1 The words of king Lemuel, the prophecy["burden"] that his mother taught him.

2 What, my son?
and what, the son of my womb?
and what, the son of my vows?
3 Give not thy strength unto women,
nor thy ways to that which destroyeth kings.
4 It is not for kings,
O Lemuel,
it is not for kings to drink wine;
nor for princes strong drink:
5 Lest they drink,
and forget the law,
and pervert the judgment of any of the afflicted [sons of misery].
6 Give strong drink unto him that is ready to perish,
and wine unto those that be of heavy hearts.
7 Let him drink,
and forget his poverty,
and remember his misery no more.
8 Open thy mouth
for the dumb
in the cause of all such as are appointed to destruction.
9 Open thy mouth,
judge righteously,
and plead the cause of the poor and needy.

10 Who can find a virtuous woman?
for her price is far above rubies.
11 The heart of her husband doth safely trust in her,
so that he shall have no need of spoil.
12 She will do him good and not evil
all the days of her life.
13 She seeketh wool, and flax,
and worketh willingly with her hands.
14 She is like the merchants' ships;
she bringeth her food from afar.
15 She riseth also while it is yet night,
and giveth meat to her household,
and a portion to her maidens.
16 She considereth a field, and buyeth it:
with the fruit of her hands she planteth a vineyard.
17 She girdeth her loins with strength,
and strengtheneth her arms.
18 She perceiveth that her merchandise is good:
her candle goeth not out by night.
19 She layeth her hands to the spindle,
and her hands hold the distaff.
20 She stretcheth out her hand to the poor;
yea, she reacheth forth her hands to the needy.
21 She is not afraid of the snow for her household:
for all her household are clothed with scarlet.
22 She maketh herself coverings of tapestry;
her clothing is silk and purple.
23 Her husband is known in the gates,
when he sitteth among the elders of the land.
24 She maketh fine linen, and selleth it;
and delivereth girdles unto the merchant.
25 Strength and honour are her clothing;
and she shall rejoice in time to come.
26 She openeth her mouth with wisdom;
and in her tongue is the law of kindness.

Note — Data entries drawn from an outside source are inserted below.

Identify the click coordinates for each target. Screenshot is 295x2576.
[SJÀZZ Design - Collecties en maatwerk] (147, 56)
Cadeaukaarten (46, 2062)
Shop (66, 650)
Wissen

27 She looketh well to the ways of her household,
and eateth not the bread of idleness.
28 Her children arise up, and call her blessed;
her husband also,
and he praiseth her.
29 Many daughters have done virtuously,
but thou excellest them all.
30 Favour is deceitful,
and beauty is vain:
but a woman that feareth the LORD,
she shall be praised.
31 Give her of the fruit of her hands;
and let her own works praise her in the gates.